Copyright : © Salem Mostefaoui

L’école de musique, de danse et de théâtre de Sallanches, située dans la vallée de l’Arve en Haute-Savoie, a obtenu de Grand Prix de la critique 2025 décerné par notre revue. Réalisée par l’agence LiNk, associée à DLD architectes, elle fut unanimement saluée par les jurés qui l’ont visitée pour son intelligence de situation, ses qualités typologiques et spatiales ainsi que pour le raffinement de son écriture architecturale, servi par une exécution remarquable.

 

Maître d’ouvrage : Mairie de Sallanches

Maîtres d’œuvre : LiNk architectes (mandataires), DLD architectes (associés), CM (économiste), EVP (structure), Ingénium (fluides), Génie acoustique (acoustique)

Surface : 1 458 m2

Coût : 5 996 800 euros HT

Calendrier : concours, 2022 ; livraison : 2025

 

L’entrée de ville de Sallanches est aussi triste et banale que son grand paysage alpin est sublime.
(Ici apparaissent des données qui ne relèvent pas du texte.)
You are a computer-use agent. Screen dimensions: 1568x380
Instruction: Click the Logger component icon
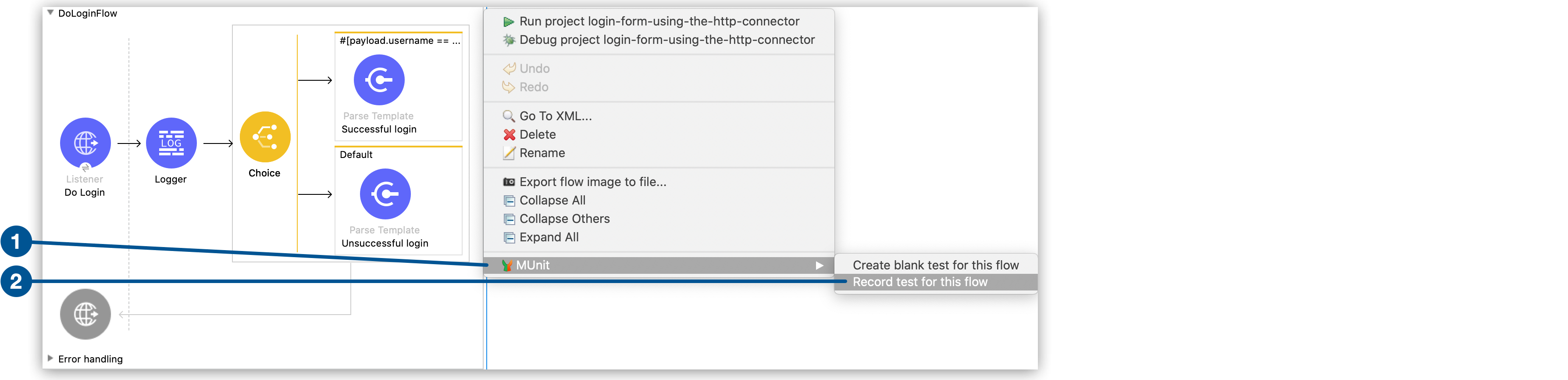point(171,143)
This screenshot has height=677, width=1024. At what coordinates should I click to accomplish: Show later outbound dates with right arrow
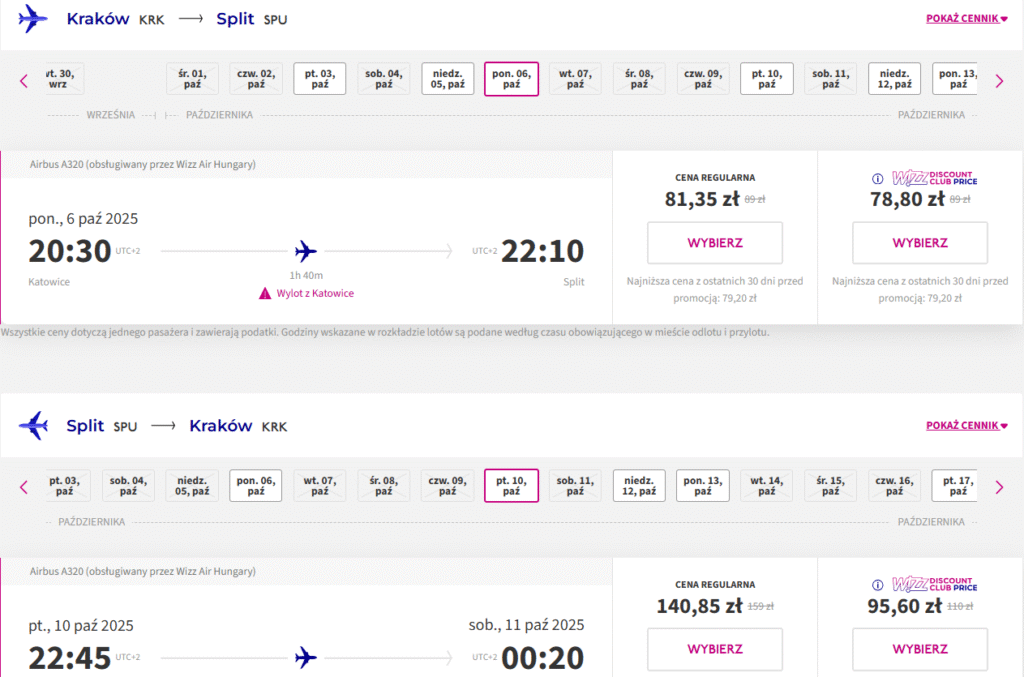(x=999, y=81)
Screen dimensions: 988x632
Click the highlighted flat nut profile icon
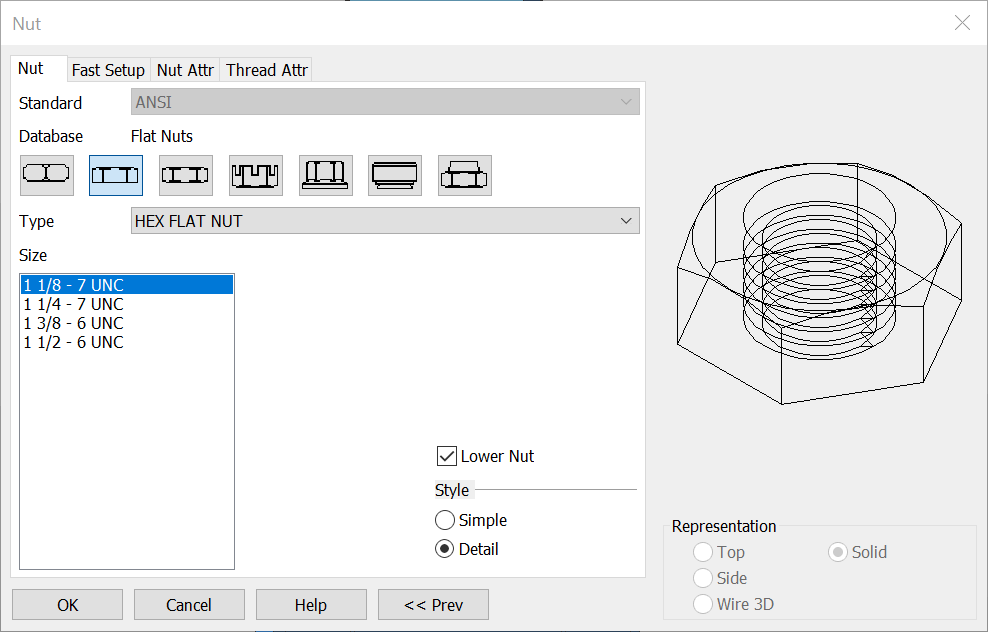click(x=116, y=175)
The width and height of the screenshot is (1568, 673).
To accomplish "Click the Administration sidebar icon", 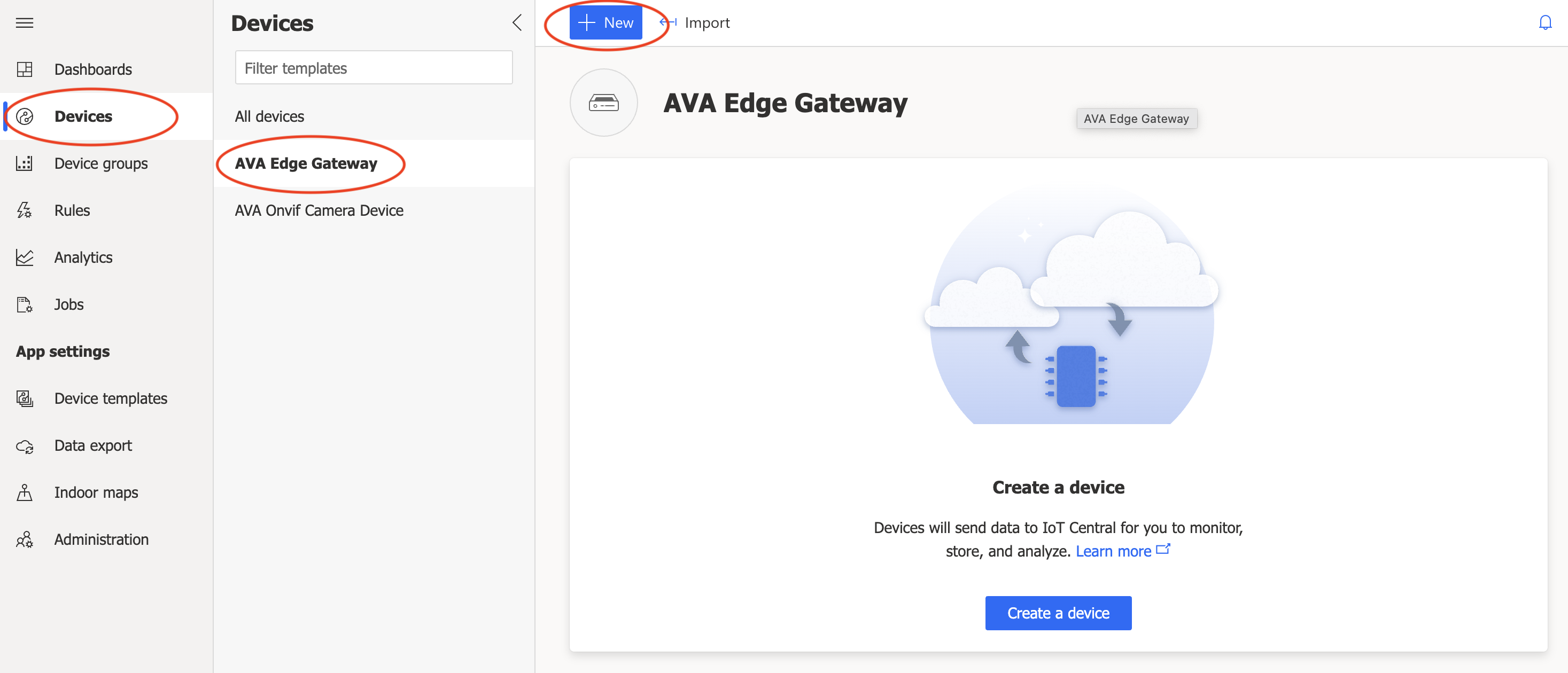I will 26,539.
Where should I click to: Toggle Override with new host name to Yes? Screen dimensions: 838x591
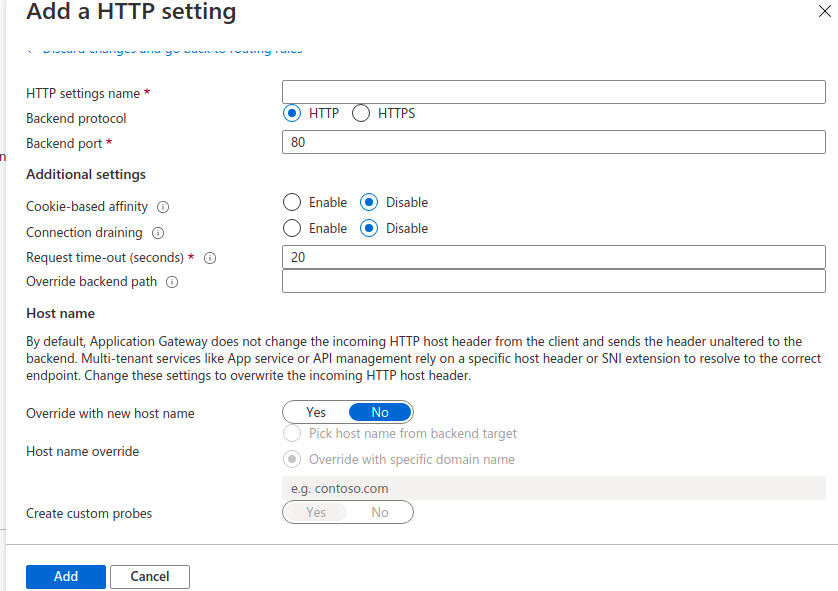click(316, 412)
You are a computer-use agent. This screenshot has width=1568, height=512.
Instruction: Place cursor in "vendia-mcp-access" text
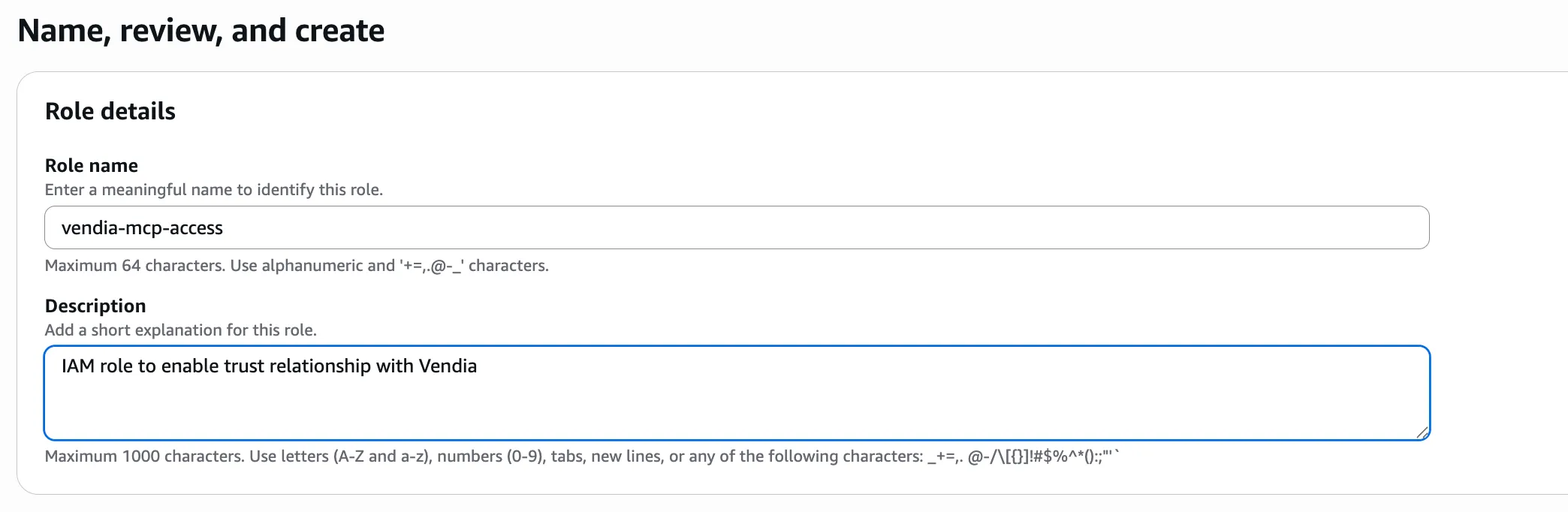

Cette plaine glaciaire est traversée par une grande route entrecoupée de ronds-points qui desservent des bâtiments commerciaux sans qualité. Pour construire son nouveau conservatoire, la municipalité a choisi une parcelle en deuxième rideau de la route, à côté d’un gymnase existant avec lequel il partage le stationnement. Au premier abord, il pouvait paraître incongru de placer ici, dans cette zone commerciale, un équipement culturel municipal qui aurait sans doute plus légitimement trouvé sa place le tissu urbain du centre. Force est de reconnaître que les architectes ont su relever le défi en donnant aux utilisateurs le sentiment d’être ailleurs que dans un non-lieu urbain.

Shakkei

C’est d’abord le raffinement d’une grande toiture de zinc faite d’émergences singulières et de rives finement ciselées que le visiteur perçoit au premier regard. En dessous, un parvis couvert aux lignes épurées l’accueille avant qu’il ne pénètre dans un hall d’entrée généreux et découvre un jardin au centre de l’édifice, cœur végétal qui l’accompagnera tout au long de son parcours. Toutes les circulations s’organisent autour de ce patio, à partir duquel le bâtiment recrée un monde en soi. Le paysage formé par le ciel et les montagnes entre en son sein, comme un shakkei. Ce concept japonais, que l’on peut traduire par « paysage emprunté », évoque l’idée que, au-delà des limites cadastrales d’un domaine, il existe un paysage qui n’appartient pas au propriétaire mais dont il dispose de la jouissance esthétique. Depuis les façades vitrées du jardin, lui aussi japonisant, s’ouvrent alors de multiples vues sur les cimes enneigées des massifs des Aravis à l’ouest et du Mont-Blanc à l’est. Ces sommets dialoguent avec les différentes toitures, dont deux émergences majeures correspondent aux volumes de la salle de danse et de celle de spectacle. Les architectes y dissimulent aussi discrètement quelques locaux techniques de traitement de l’air, tandis que de hautes fenêtres, sur leurs pignons droits, cadrent le paysage aérien.  (...)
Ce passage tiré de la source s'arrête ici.